Economía
Bolsa

El protagonista de ‘La gran apuesta’ alerta de un crash bursátil como el de 2008

  • Eduardo Segovia
  • Corresponsal de banca y empresas. Doctor y Master en Información Económica. Pasó por El Confidencial y dirigió Bolsamanía. Autor de ‘De los Borbones a los Botines’.

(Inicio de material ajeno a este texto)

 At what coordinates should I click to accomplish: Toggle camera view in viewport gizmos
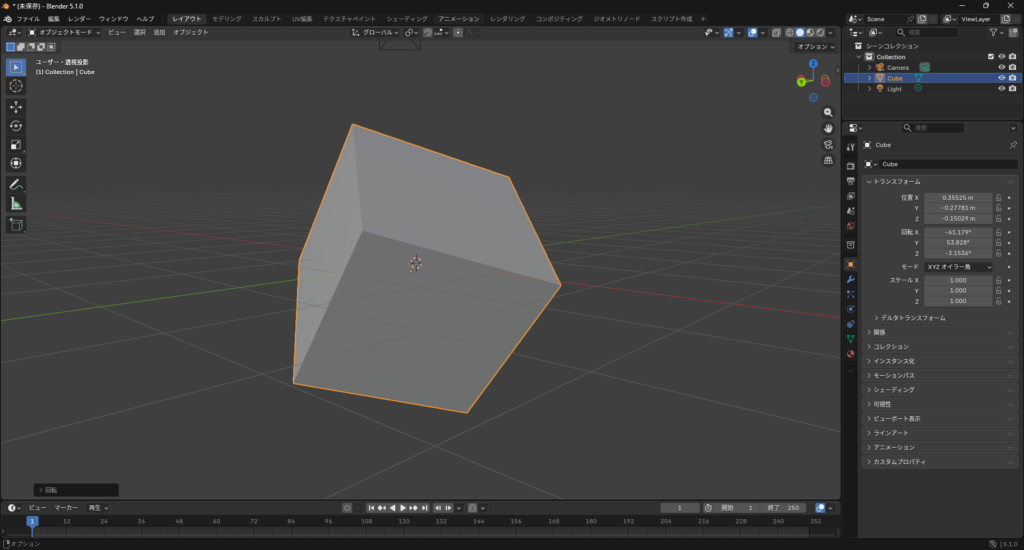pyautogui.click(x=828, y=144)
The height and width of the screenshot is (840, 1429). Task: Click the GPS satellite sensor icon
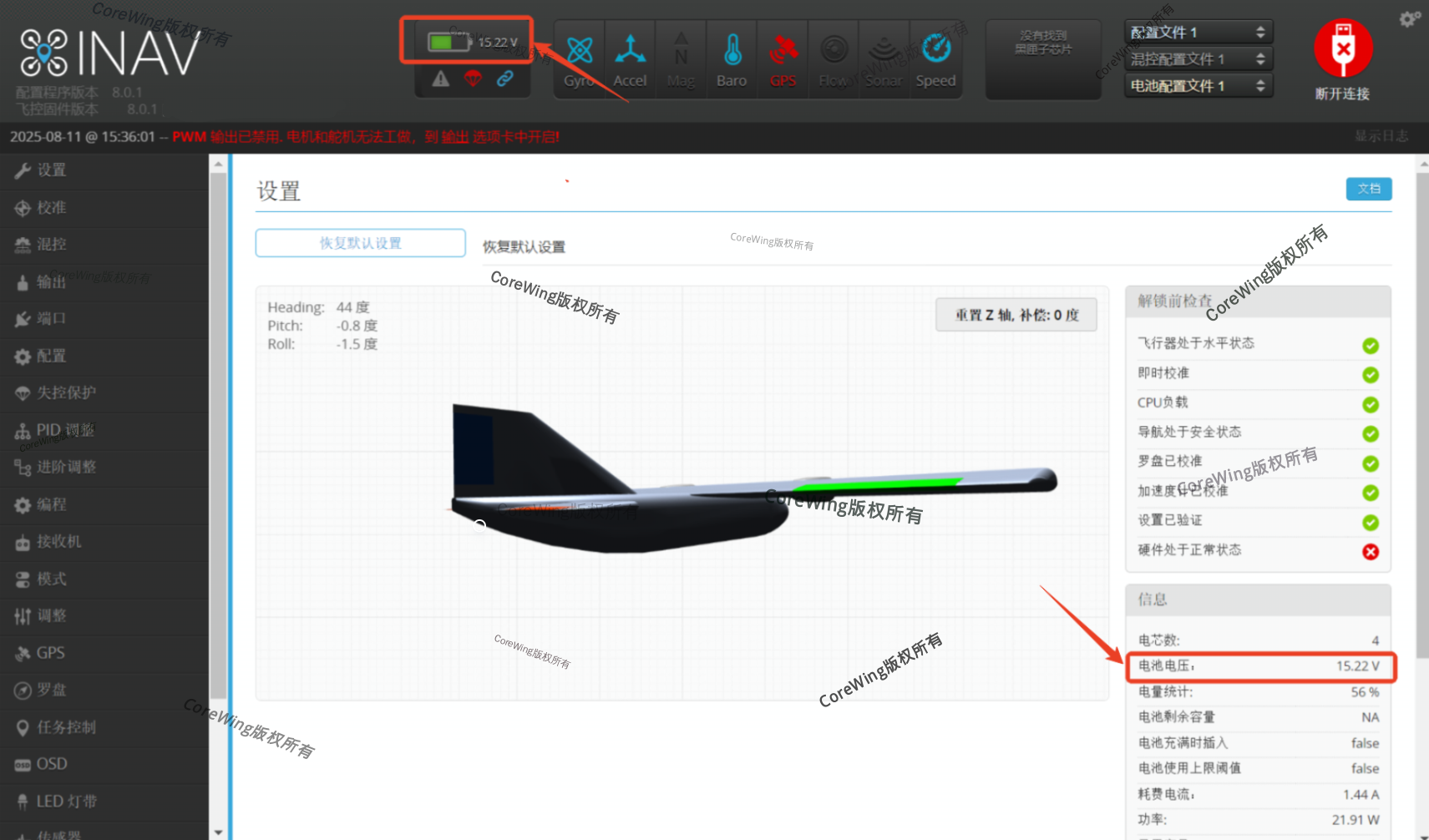(x=783, y=52)
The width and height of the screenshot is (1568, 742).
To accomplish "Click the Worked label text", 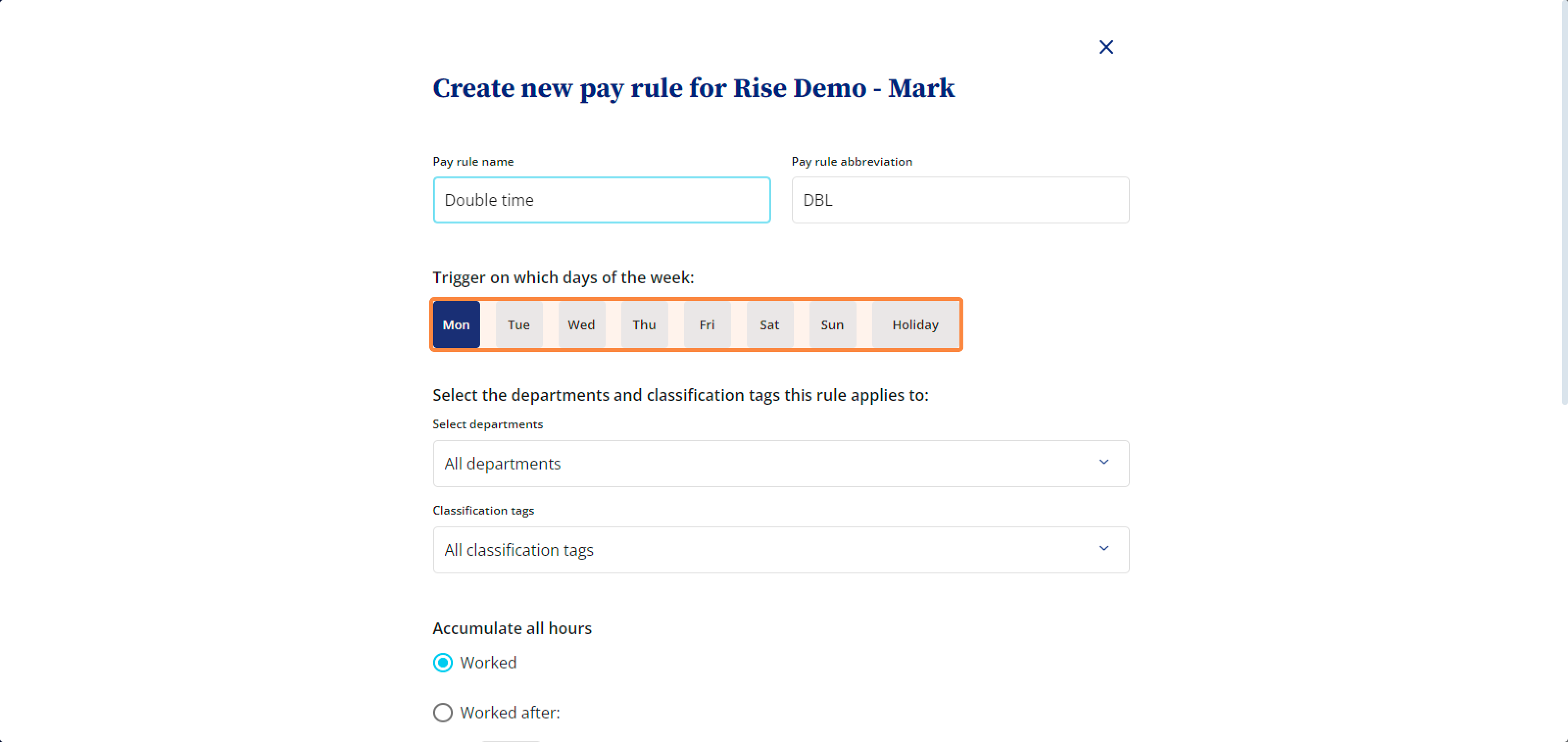I will [488, 662].
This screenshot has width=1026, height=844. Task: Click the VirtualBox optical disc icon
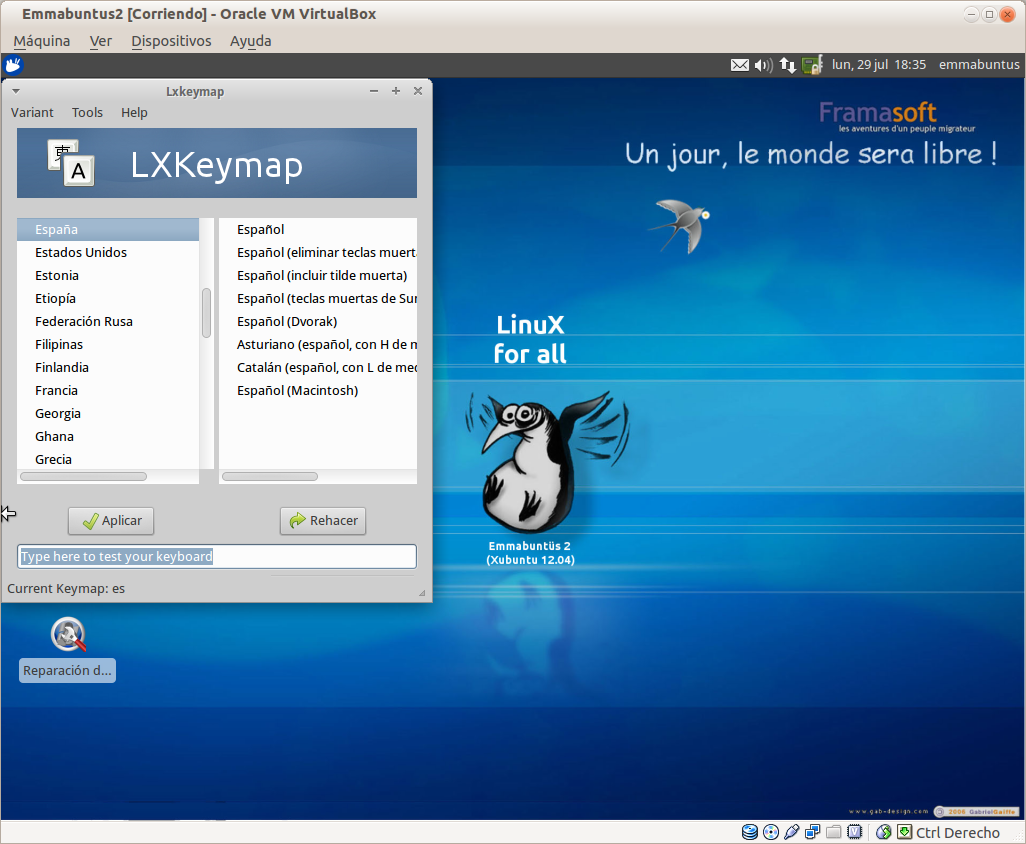click(x=771, y=832)
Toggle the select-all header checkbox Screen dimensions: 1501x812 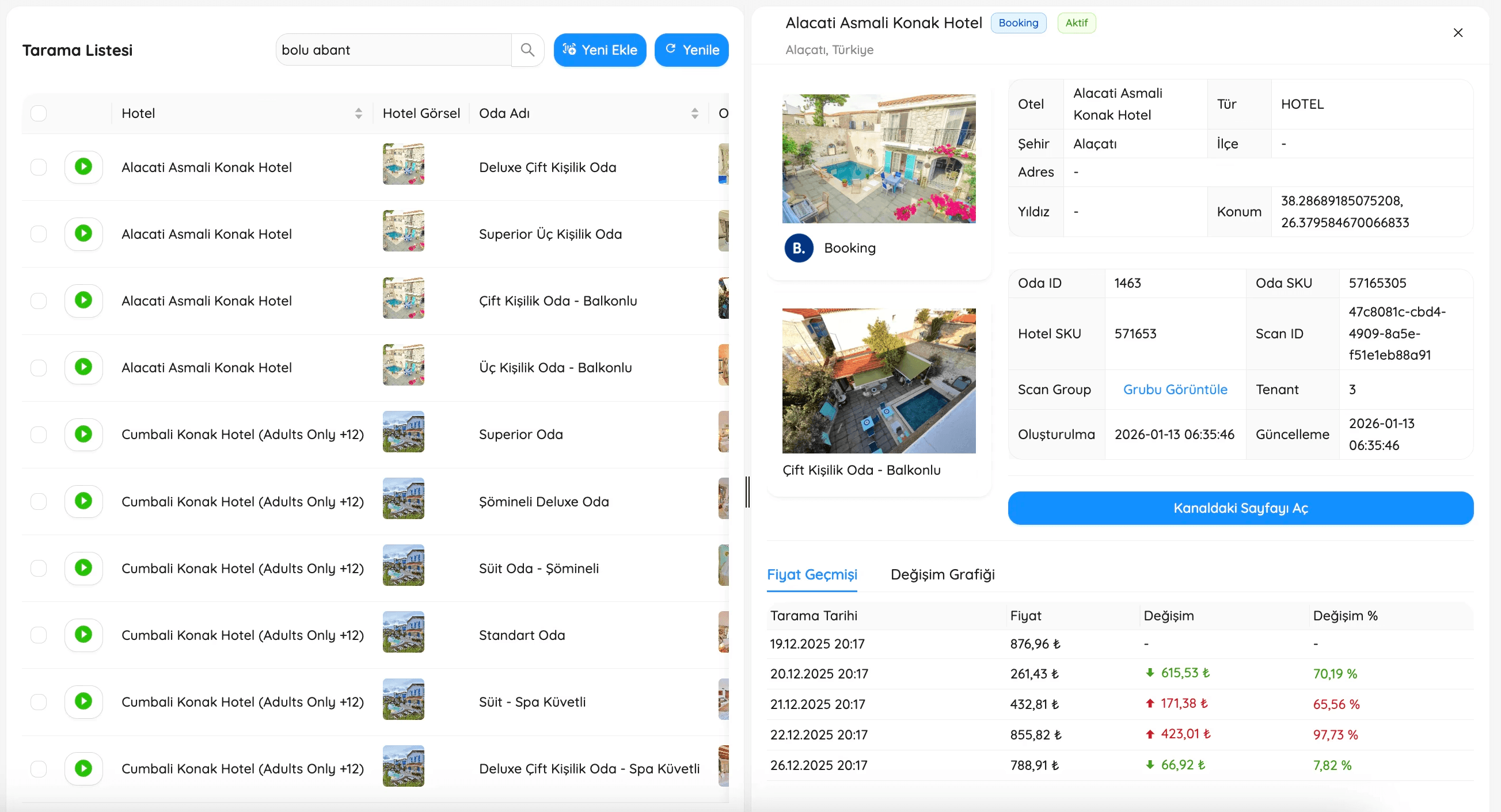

Michael Burry, el inversor en que se basan el libro y la película ‘La gran apuesta (The big short), ha alertado de que las Bolsas se aproximan a un crash como el de 2008, cuando los mercados mundiales perdieron más del 30%, con caídas dramáticas diarias. Ha comparado la situación actual  con un avión que está a punto de estrellarse, como ocurrió en 2007 y 2008 antes del batacazo.

Lo ha hecho en un tuit que dice: «Como dije sobre la situación en 2008, es como ver un avión estrellarse. Duelo, no es divertido y no estoy sonriendo». Posteriormente, borró el comentario, algo que hace habitualmente este inversor. Tampoco contestó a las preguntas de sus seguidores sobre los motivos que hay detrás de esta predicción.

Burry se hizo famoso por apostar a una caída del mercado inmobiliario estadounidense en plena burbuja, cuando todo el mundo pensaba que los precios subirían eternamente. Anticipó la crisis inmobiliaria y financiera, y se hizo de oro. Es el personaje que interpreta Christian Bale en la película, basada en el libro de Michael Lewis.

Hace años, Burry explicó que en 2007 tenía un sueño recurrente sobre el mercado inmobiliario, en el que veía aviones estrellándose. El uso de esa imagen ahora implica que ve un nuevo desastre. De hecho, ya el año pasado alertó de que los mercados iban camino de «la madre de todos los crashes».

Meses después, tanto las Bolsas como los bonos sufrieron duras caídas cuando la Reserva Federal planteó sus planes para una serie de rápidas subidas de tipos de interés. De hecho, la tecnología ha sufrido su peor arranque de año de la historia, pero las pérdidas están todavía muy lejos de las sufridas en 2008.

¿Nuevo estallido de una burbuja?

Entonces, el estallido de la burbuja inmobiliaria provocó el derrumbe de la banca norteamericana, que tuvo que ser rescatada masivamente con dinero público. Un rescate que se trasladó a la europea pero que el entonces presidente español, José Luis Rodríguez Zapatero, se negó a aplicar en España. Como es sabido, sólo consiguió alargar la agonía de las cajas de ahorros y agrandar su agujero, lo que forzó el rescate financiero de España en 2012.

Ahora, el mal comportamiento de las Bolsas tiene detrás la explosión de la inflación mundial por la subida de la energía y las materias primas, que ha agravado la guerra en Ucrania. Esto ha obligado a los bancos centrales a iniciar las subidas de tipos, movimiento en el que la Reserva Federal va por delante del BCE.

A esto hay que sumar las fuertes ganancias acumuladas por todos los activos en los últimos años, una situación que había llevado las valoraciones más allá de lo razonable y que hizo que muchos analistas hablaran de una nueva burbuja. Estos excesos exigían un ajuste, que es lo que ya ha comenzado y que desembocará en un nuevo hundimiento, según Burry.